Quindi ogni singolo blog è quindi un nodo di un sistema di contenuti quale è la cosiddetta Blogosfera. Ecco il concetto da fissare: Weblog = sistema. Ogni piccolo blog, diventa parte di un meccanismo complesso, fatto di rimandi (i link), agli altri blog. Continua l'articolo:
"Il sistema Weblog, è un sistema ricco. Per sua stessa natura è un atto di generosità: essendo un nodo di un sistema di lettura, sposta l'attenzione (e il lettore) su altri blog invece di cercare di trattenerlo sulle sue pagine. Se un blogger trova un post interessante su di un altro blog, lo cita linkando la fonte e indirizzando il visitatore verso nuovi lidi. Questa scelta, che in un sistema competitivo sarebbe un suicidio, nel sistema Weblog è prassi. In questo modo ci guadagnano tutti: l'autore del post perché riceve nuova attenzione, l'autore della citazione perchè ha forito un input qualitativo al suo lettore, e il lettore stesso, perché vede incrementare le probabilità di incontrare contenuti interessanti."
"Ogni nuovo Weblog porta in dote al sistema un valore di attenzione almeno pari a quella che i suoi testi richiedono.
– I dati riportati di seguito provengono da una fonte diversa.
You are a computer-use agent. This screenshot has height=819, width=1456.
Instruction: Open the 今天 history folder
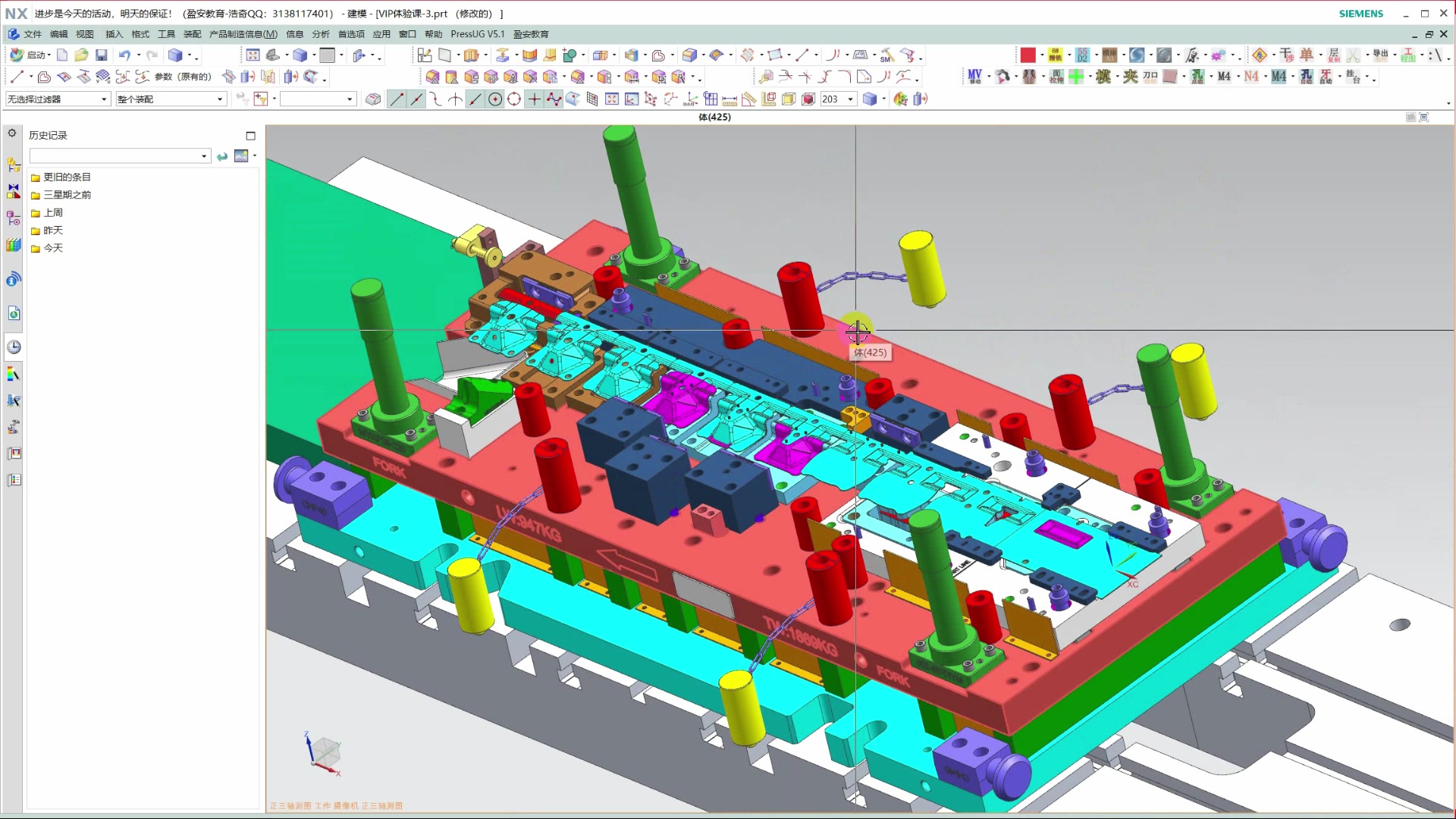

E' un circolo virtuoso, in cui lo spostamento di attenzione è funzionale e non lesivo di interesse."
"Ovviamente in un modello simile, a differenza dei modelli competitivi regolati dal mercato, il contenuto interessante ha buone probabilità di ricevere attenzione, anche quando proviene dall'estrema periferia della blogosfera."
Anche se in realtà parlare di periferia non è esatto perchè:
"La blogosfera non ha centri, ma milioni di relazioni la cui geometria cambia di giorno in giorno."
"Ma l'innovazione principale è stata quella di raccogliere i contenuti per persona, fornendo uno strumento di identificazione fortissimo per gli individui."
Bloggo ergo sum, mi verrebbe da dire, ed effettivamente è un po' il meccanismo che sta alla base di tutti i blogger. Ancora:
"Sopratutto, attraverso i Weblog ci si sceglie e si viene scelti per criteri di affinità e di interessi comuni."
"Come dice Peter Kaminsky [www.istori.com/log/archives/00000189.html]: 'A blog is a social network application that represent the basic social building block: one person'.
Senza blog, aggiunge, sei solo un lurker (spione) nella Rete."
Per concludere, secondo me ha ragione Gaspar Torriero [www.gaspartorriero.it/blogger.htm], che in una intervista facente parte del medesimo dossier, alla domanda di come vedesse il futuro dei blog, risponde: "Io sono ottimista. I blog scompariranno: nel senso che diventeranno così diffusi che smetteremo di identificarli come qualcosa di separato. Tra qualche anno non esisteranno più siti Web che non contengano pagine aggiornate frequentemente da singole persone, con post in ordine cronologico inverso, con permalink e commenti. Come verranno chiamati è un problema secondario."